## GIVEN PASSAGE:
-------------------------

N.J. Henry Holroyd is a self-employed consultant retained by several clients and an Adjunct Professor with Case Western Reserve University, Cleveland, Ohio, having previously been Senior Vice President of Luxfer Gas Cylinders with global responsibility for Technology and Innovation and a visiting Professor at several UK Universities. Has published well over 100 scientific papers, mainly on the localized corrosion and environment-assisted-cracking of higher-strength aluminium alloys, and is the first named inventor on 7 granted globally patents associated with aluminium alloy usage in metal-spray coatings, welding technology and pressure vessel technology. Hobbies include: playing tenor saxophone (mainstream jazz), golf and collecting/appreciating fine wine.

Geoffrey M. Scamans

Geoff Scamans is the Chief Scientific Officer at Innoval Technology and is a Professor of Metallurgy at Brunel University. His expertise is in light metals and their applications in the automotive and aerospace industries, and in knowledge transfer from the research base to industry. Over the last 40 years he has initiated and managed a number of R&D programmes on both materials development and technological innovation, making scientific and technological contributions to the light metals sector, described in over 150 publications. His main interests are in the closed loop recycling of aluminium alloys as an alternative to primary production in order to transform the aluminium industry from packaging based products into transport based products (“Cans to Car”). His other main interest is in understanding the development and properties of deformed surface layers on aluminium alloys and their control through efficient cleaning and pretreatment processes to increase line speeds in sheet finishing operations and to eliminate cosmetic corrosion.

Xiaorong Zhou

Xiaorong Zhou joined The University of Manchester from Beijing Institute of Aeronautical Materials. His research focuses on corrosion control of light alloys and novel surface engineering for protection and functionality. His work is validated by innovative electron microscopy approaches allowing detailed understanding of the relationships between the alloy fabrication processes, the microstructure and the prediction of performance. He has published over 190 papers, and received the Jim Kape Memorial Medal of the Institute of Metal Finishing in 2001.

-------------------------

## EXCERPTED RECORDS:
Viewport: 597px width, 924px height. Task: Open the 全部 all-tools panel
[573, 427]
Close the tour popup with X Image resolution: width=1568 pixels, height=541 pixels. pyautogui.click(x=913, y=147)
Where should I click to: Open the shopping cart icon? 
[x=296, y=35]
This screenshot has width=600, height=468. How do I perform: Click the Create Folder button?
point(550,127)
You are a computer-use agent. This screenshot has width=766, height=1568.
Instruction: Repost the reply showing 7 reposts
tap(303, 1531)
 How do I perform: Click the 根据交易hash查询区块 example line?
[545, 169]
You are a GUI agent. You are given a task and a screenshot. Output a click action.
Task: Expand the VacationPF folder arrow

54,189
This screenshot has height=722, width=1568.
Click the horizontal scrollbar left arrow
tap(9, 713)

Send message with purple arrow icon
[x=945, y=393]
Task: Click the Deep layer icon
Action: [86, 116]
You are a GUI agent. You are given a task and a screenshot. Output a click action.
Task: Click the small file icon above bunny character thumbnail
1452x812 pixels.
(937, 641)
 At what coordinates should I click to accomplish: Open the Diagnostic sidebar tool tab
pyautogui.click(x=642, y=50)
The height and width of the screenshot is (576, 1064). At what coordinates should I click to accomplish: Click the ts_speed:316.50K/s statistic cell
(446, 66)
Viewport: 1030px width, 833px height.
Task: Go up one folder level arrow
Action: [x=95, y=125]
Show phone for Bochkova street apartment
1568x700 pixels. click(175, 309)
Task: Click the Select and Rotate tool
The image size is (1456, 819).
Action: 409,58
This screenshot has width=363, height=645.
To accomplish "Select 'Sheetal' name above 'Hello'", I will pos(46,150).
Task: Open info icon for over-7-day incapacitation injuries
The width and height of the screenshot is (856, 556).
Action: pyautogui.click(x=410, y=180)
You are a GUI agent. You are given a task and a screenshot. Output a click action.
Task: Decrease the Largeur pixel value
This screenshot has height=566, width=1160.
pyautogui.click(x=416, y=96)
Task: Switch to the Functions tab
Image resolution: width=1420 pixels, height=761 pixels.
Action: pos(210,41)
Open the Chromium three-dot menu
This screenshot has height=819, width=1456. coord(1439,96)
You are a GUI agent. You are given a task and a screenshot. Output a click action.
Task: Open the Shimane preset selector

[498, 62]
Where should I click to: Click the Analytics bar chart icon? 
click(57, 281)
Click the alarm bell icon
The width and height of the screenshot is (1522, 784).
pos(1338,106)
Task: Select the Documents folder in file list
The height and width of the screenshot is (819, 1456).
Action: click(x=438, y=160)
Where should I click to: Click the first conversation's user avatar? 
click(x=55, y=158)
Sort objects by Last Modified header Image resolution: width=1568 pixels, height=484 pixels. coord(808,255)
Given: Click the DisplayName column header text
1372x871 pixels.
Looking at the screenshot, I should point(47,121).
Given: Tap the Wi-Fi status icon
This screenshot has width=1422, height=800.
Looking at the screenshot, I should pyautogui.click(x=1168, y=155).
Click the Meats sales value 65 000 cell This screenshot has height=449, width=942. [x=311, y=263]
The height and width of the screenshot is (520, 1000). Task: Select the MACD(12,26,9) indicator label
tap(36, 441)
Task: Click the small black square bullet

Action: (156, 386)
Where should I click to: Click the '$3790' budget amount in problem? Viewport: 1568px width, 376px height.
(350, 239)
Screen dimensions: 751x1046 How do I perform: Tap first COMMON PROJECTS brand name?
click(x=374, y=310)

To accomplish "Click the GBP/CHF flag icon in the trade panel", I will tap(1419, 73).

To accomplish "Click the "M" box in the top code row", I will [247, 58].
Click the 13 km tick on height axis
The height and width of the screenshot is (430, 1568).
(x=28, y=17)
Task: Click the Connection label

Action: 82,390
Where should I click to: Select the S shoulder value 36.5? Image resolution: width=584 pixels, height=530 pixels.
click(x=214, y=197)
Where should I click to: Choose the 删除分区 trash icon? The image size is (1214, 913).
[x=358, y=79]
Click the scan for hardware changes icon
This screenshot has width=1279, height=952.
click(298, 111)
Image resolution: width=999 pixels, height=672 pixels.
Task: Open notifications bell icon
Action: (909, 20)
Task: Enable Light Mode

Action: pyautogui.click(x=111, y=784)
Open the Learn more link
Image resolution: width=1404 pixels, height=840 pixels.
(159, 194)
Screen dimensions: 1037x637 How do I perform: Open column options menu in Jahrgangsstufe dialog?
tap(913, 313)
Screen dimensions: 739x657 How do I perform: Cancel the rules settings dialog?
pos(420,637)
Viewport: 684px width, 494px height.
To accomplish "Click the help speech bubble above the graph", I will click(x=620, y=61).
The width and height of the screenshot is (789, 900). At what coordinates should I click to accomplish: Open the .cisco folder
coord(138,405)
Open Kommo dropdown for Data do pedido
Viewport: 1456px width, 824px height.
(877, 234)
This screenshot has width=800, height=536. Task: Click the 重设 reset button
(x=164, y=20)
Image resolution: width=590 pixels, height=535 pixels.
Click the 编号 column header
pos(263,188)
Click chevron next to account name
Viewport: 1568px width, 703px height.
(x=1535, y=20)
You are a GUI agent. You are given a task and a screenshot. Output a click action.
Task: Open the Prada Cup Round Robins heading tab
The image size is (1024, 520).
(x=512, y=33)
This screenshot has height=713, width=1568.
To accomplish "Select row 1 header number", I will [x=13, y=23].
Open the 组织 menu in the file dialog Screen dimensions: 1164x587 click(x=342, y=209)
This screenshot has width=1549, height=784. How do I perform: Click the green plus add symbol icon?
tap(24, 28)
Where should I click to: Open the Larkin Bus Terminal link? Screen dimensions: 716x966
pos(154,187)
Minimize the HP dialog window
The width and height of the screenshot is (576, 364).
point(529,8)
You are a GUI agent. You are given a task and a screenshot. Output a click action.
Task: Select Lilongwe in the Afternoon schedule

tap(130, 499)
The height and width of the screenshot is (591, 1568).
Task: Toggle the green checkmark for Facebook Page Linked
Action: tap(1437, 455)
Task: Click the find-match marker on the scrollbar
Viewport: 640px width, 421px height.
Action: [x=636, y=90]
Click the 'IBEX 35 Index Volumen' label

-------------------------

## STATED TASK:
Could you reproduce the biographies word for word, from "Xiaorong Zhou joined" up to and including "Finishing in 2001."?

## SOLVED EXERCISE:
Xiaorong Zhou joined The University of Manchester from Beijing Institute of Aeronautical Materials. His research focuses on corrosion control of light alloys and novel surface engineering for protection and functionality. His work is validated by innovative electron microscopy approaches allowing detailed understanding of the relationships between the alloy fabrication processes, the microstructure and the prediction of performance. He has published over 190 papers, and received the Jim Kape Memorial Medal of the Institute of Metal Finishing in 2001.